A.E.: Perri Klass, M.D., Professor of Pediatrics & Journalism NYU, suggest in his online “Literature Arts and Medicine” blog, that the relationship between writing and medicine, for him, is one of restriction and limitation, that writing enabled you free range of self-expression, while writing in medical practice is more utilitarian, you say what you got to say and clearly. It is merely to communicate medical diagnoses, prognoses, explanations etc.  What do you think?

V.L.: Hmm… I would reframe the discussion slightly. I might tweak the dichotomy of restriction and limitation and ask whether, instead, it is that both medical and literary writing exist within a frame, but the frame is much bigger in literary writing. In both instances there are frames. In medical writing, the frame is the patient’s circumstances, their information needs, and the information needs of others in the team. In literature, the frame is the reader. The reader is far more difficult to characterize than a patient, because one has not met most of one’s readers, but the reader is nonetheless the frame of literary communication. I think that narrative is very utilitarian in medicine. Often the most useful medical communication is that which communicates diagnosis, prognosis, explanation, and narrative.
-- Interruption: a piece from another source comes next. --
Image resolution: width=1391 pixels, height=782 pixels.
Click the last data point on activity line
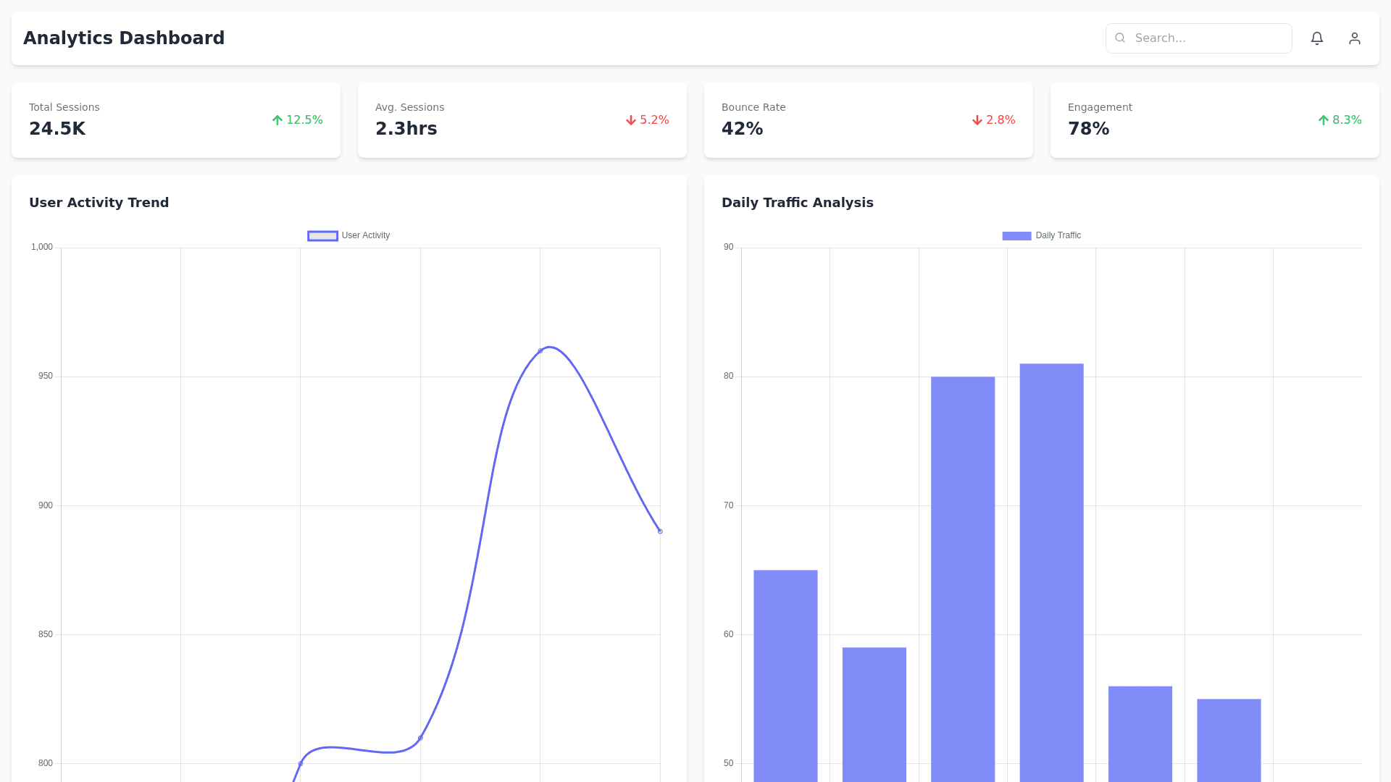(x=660, y=531)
Medical information is much less useful in a binary format, though sometimes that is appropriate too – the patient either smokes, or they do not. The story of what my patient is experiencing sometimes has huge import for me in what I will suggest next. Of course medical communication is not literature, but I think there is a huge range within which skilful use of narrative makes communication better, and a list of facts is less useful.

A.E.: Bloodletting has been made into a TV series of the same title. What were your initial feelings about moving from page to screen, worries, concerns etc? How is the series doing in terms of ratings?

V.L.: The writer of any book that is adapted can only win. Either people say, ‘oh, what a great adaptation’. Or they say, ‘it was nice, but the book was better’. Or, they say both! The writer cannot lose. I was happy with the adaptation. I felt very free about it – not especially protective. I did want the spirit of my book to be respected, and I think it was. The screen is a different language and the art form is different. The ratings were very good.